A similar way of thinking is needed for their ‘horizontalism’, which has nothing to do with democracy but is nothing more than a way to hide the really existing power relations. There is no horizontalism in the Forum or the International Council; there is just a small group of people that does not even know how to efficiently and effectively organize a meeting. This is inevitable if you are convinced that ‘representation’ and ‘elections’ are necessarily vertical and hence a ‘Stalinist’ way of working.
You may think I am exaggerating, but no, I have all these experiences in writing.
From 2012 to 2015 we have been organizing meetings and working groups with surveys and interviews to try and see how we could make progress and get out of the impasse. Since 2015 we just let the divisions drag on and sadly for some, happily for others, see how people are leaving. The World Social Forum is indeed a living corpse. Is it possible to re-activate? Can we have a real impact on the enormous and complex topics of today’s world?
Can the Forum resurrect? Yes! There is a wonderful offer from our Tunisian friends to have an international seminar to discuss the future. The future! What could it mean?
Politics and society have changed enormously since 2001, the year of the first Porto Alegre. Can we discuss what this new world means precisely? What does it mean in terms of globalisation, of world trade, of nationalism and identity, of multilateralism, of climate change and biodiversity, of civil society, of democracy or of human rights? From where? Do we not have to first re-define our concept of ‘civil society’, as an anti-hegemonic force or as allies of power? We have to criticize power, obviously, but we also have to build jointly what we want to be public or common. This should be our central issue: what we want to be public is not only an exclusive task for the State, we all have a responsibility in it. That is why civil society should never be totally separated from the political world.
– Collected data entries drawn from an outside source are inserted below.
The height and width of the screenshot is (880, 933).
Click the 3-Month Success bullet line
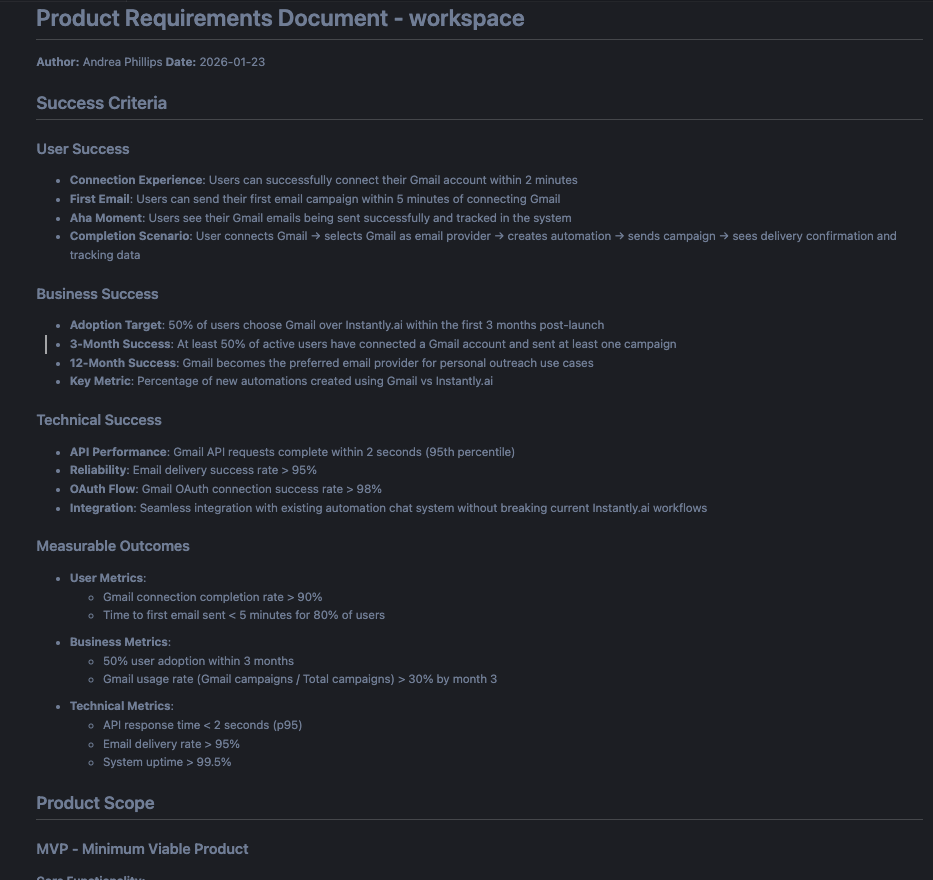pyautogui.click(x=372, y=344)
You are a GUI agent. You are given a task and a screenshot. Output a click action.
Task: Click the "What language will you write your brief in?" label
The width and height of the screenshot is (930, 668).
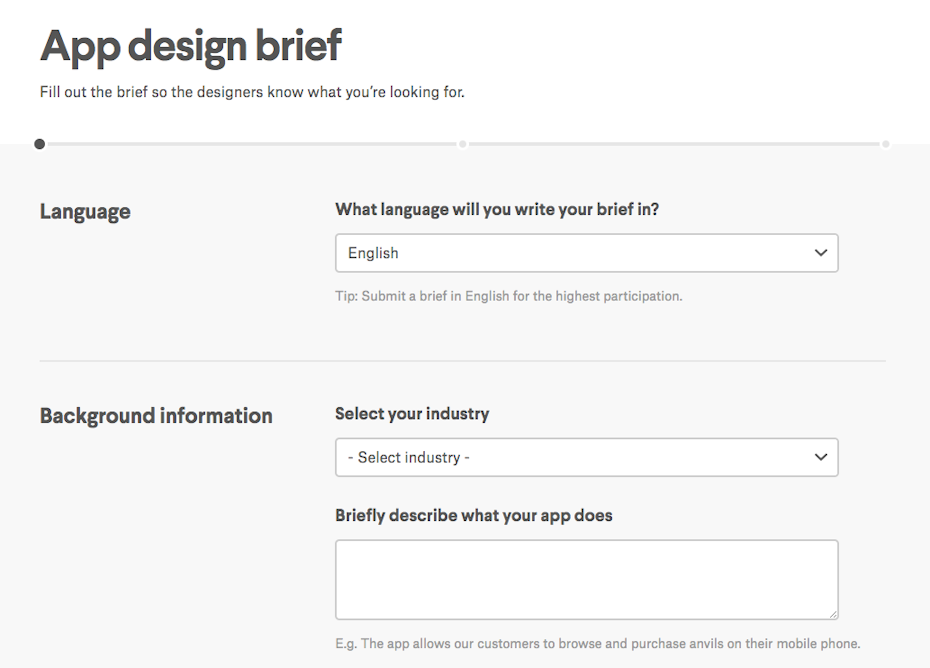[497, 209]
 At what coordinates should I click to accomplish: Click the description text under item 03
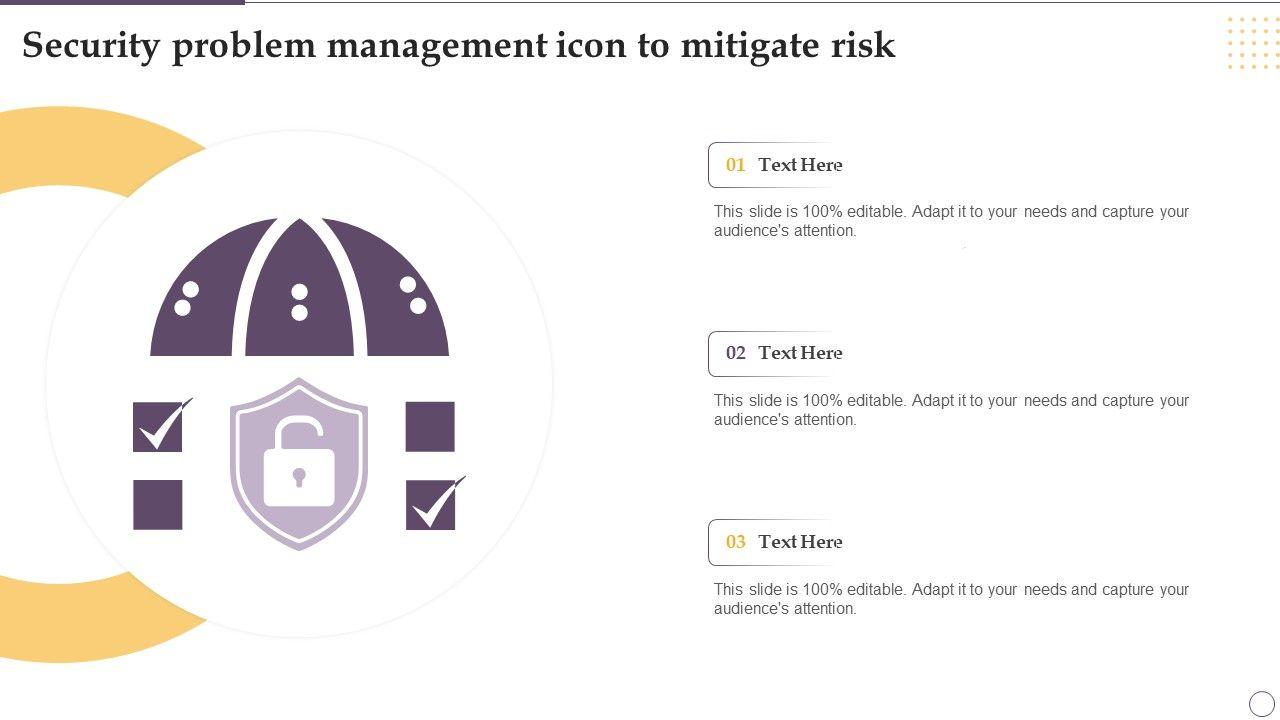(950, 599)
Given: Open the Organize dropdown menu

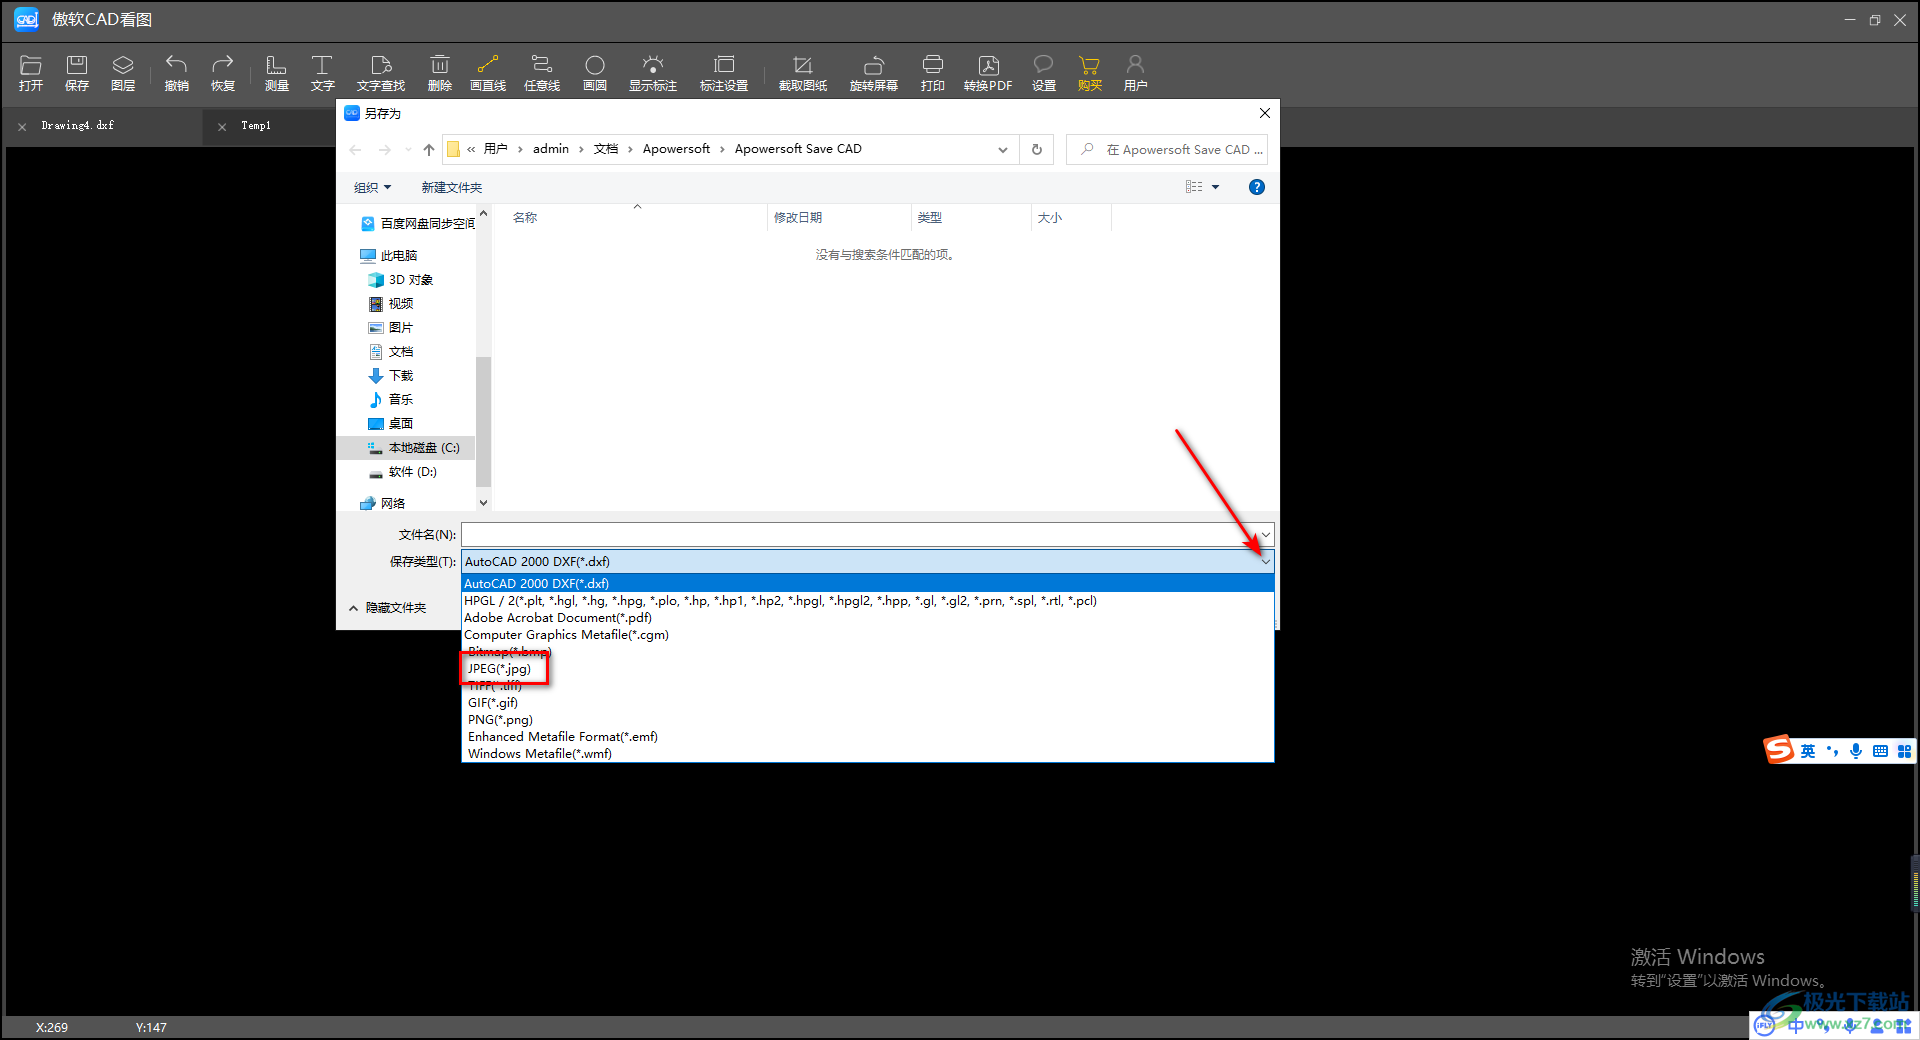Looking at the screenshot, I should point(372,188).
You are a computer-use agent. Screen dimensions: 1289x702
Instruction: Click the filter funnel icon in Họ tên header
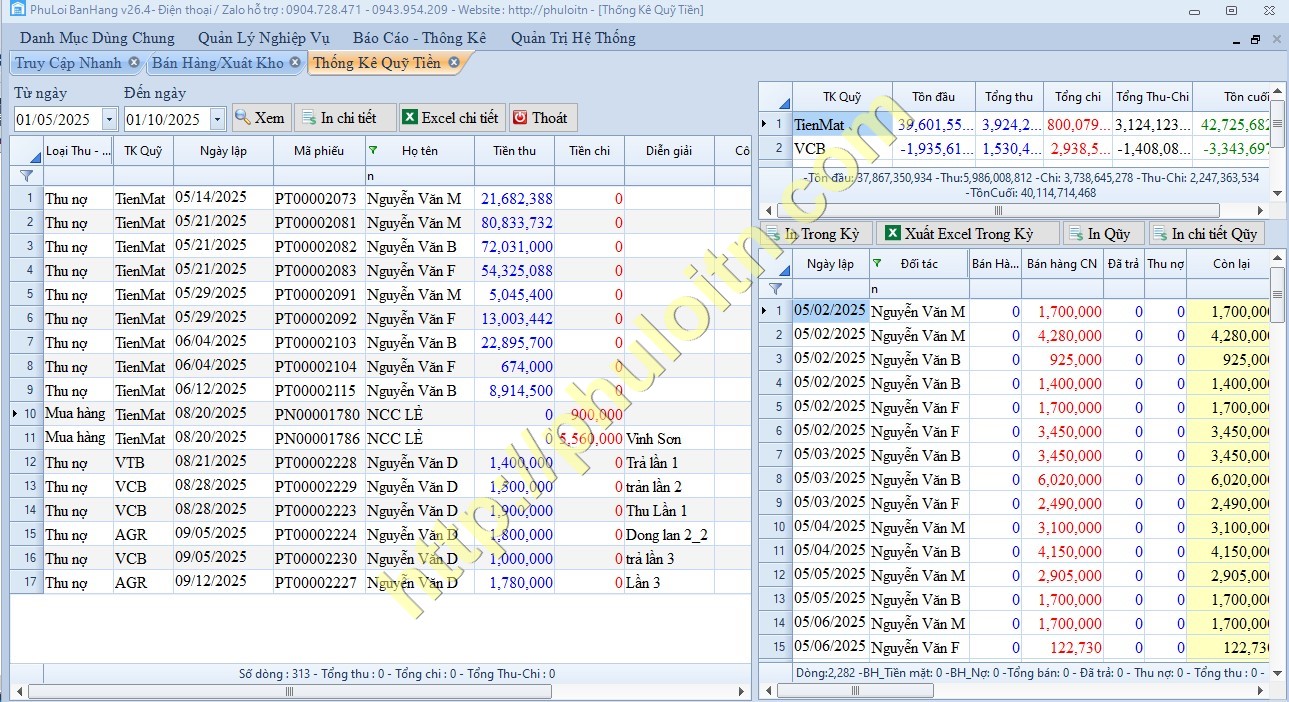point(374,150)
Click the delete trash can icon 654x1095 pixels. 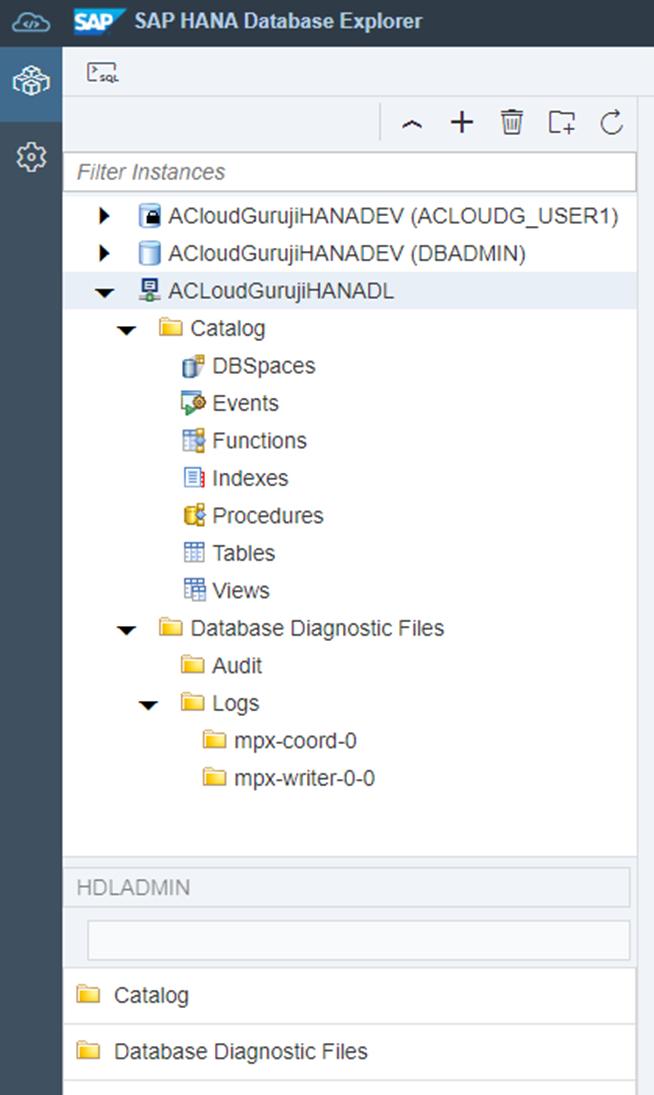click(512, 123)
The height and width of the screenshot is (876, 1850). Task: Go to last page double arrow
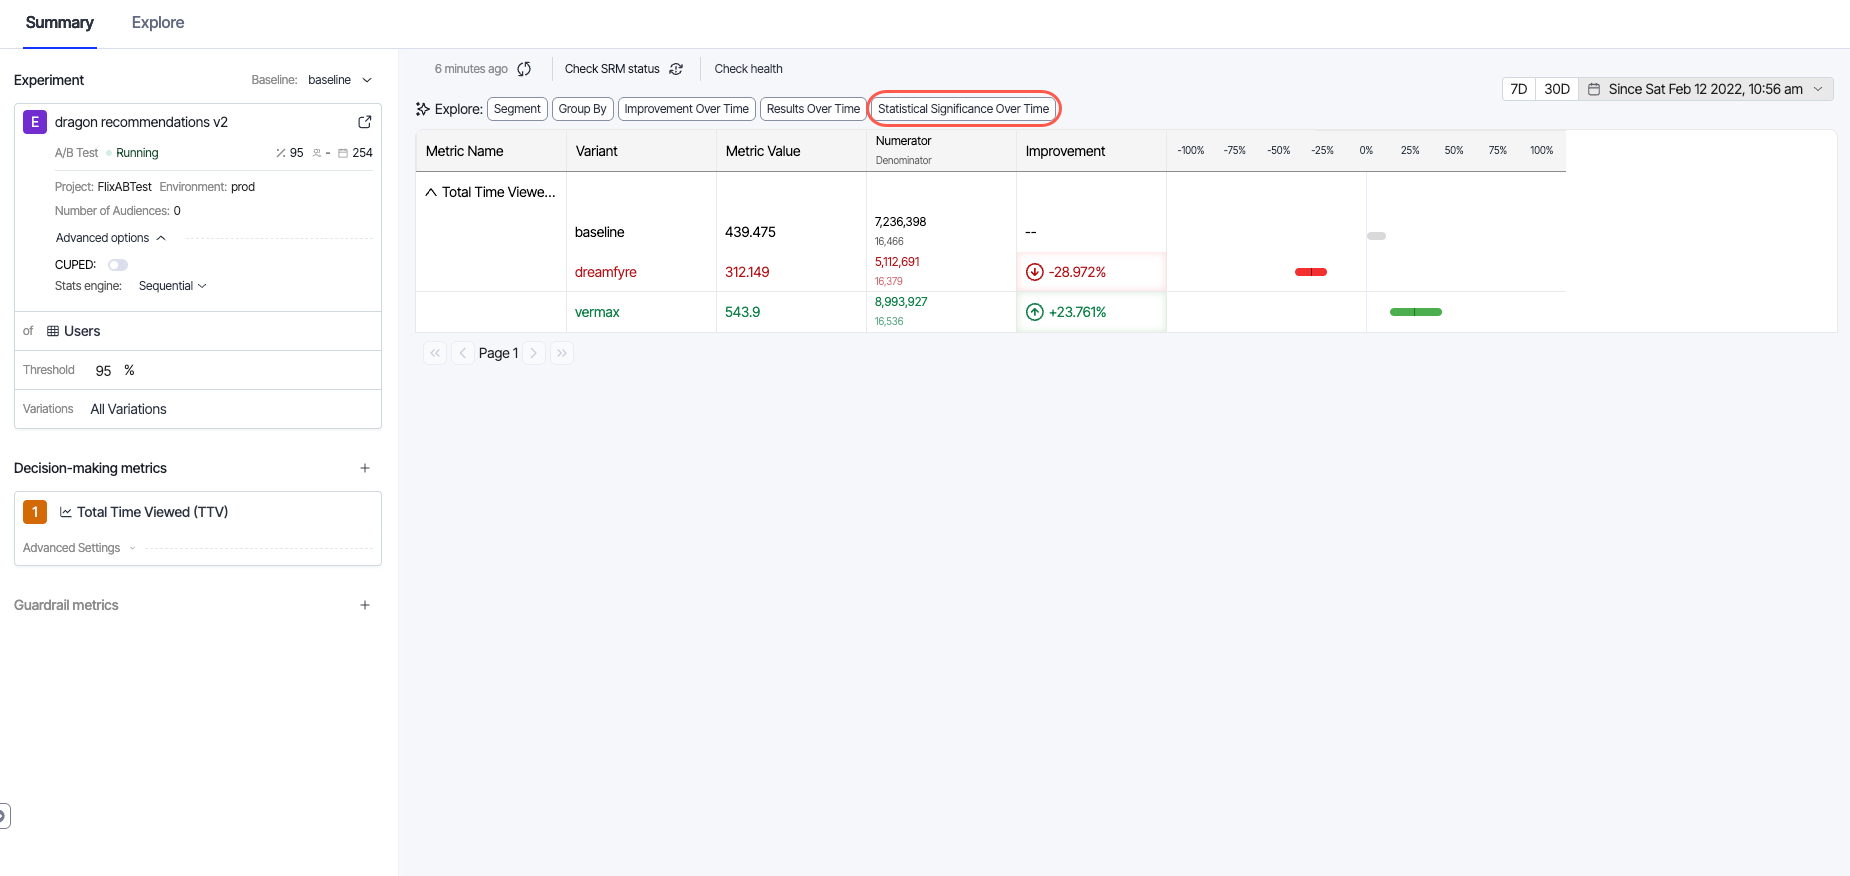pos(562,353)
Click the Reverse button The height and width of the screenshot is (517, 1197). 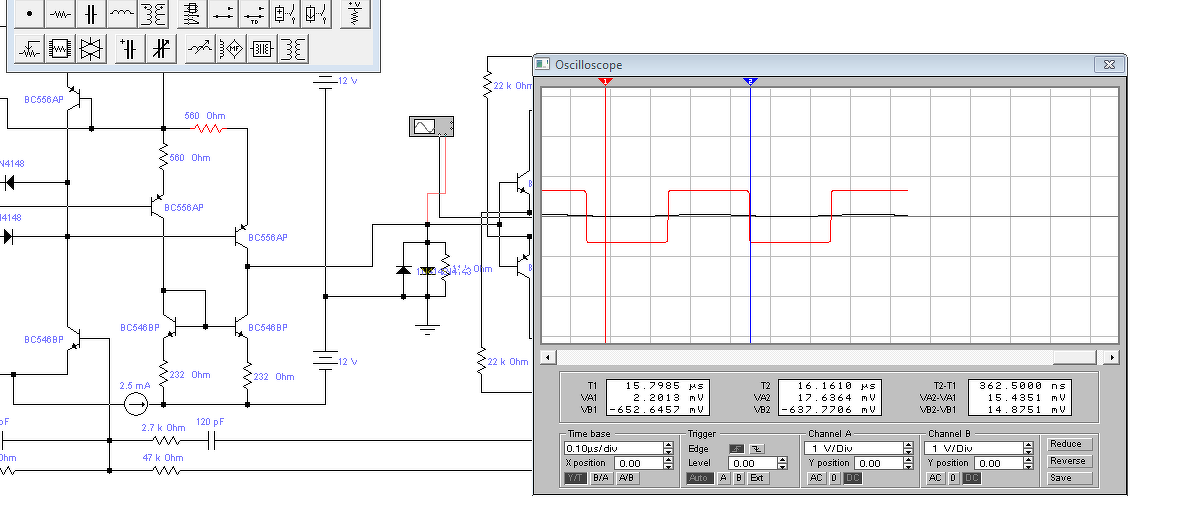[x=1068, y=460]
‘Civil society’ itself has changed dramatically. Many movements have turned back to their national environment. Who really wants a global movement? Who wants a world social forum? Who is still capable of thinking the world as it is? Who wants to change it? How?
Can we have a meeting with some major academics, close to social movements, with some political men and women who are searching in the same way as we are, or, as was being said in Mexico, can we only talk with social movements – but if so, with which ones?
Can we have a meeting to reflect on what kind of Forum we need in today’s world – if we need one? With what kind of International Council? Is there anyone who really believes the formula of twenty years ago is still valid?
Can we have a meeting in which we can take decisions, without the risk that after three days of work our Brazilian ‘leaders’ just say, well, that was nice, now we go on as before? Can we please have an open meeting, without dogmas and taboos and without the paralyzing limits of a charter of principles from another age?
The meeting in Tunisia should not be about the future of the Forum, but about the future of our planet and of humankind. We should re-define the goals of our Forum.
Sometimes, corpses do come back to life. For all those who believe we indeed need a strong movement of movements, with all the diversity that exists in our world but also with a common understanding of what this world is and what it needs, this Tunisia meeting is crucial. However, it will not only need a major portion of willingness, but also some clear rules on how to organize meetings that need common understandings and compromises for pragmatic solutions.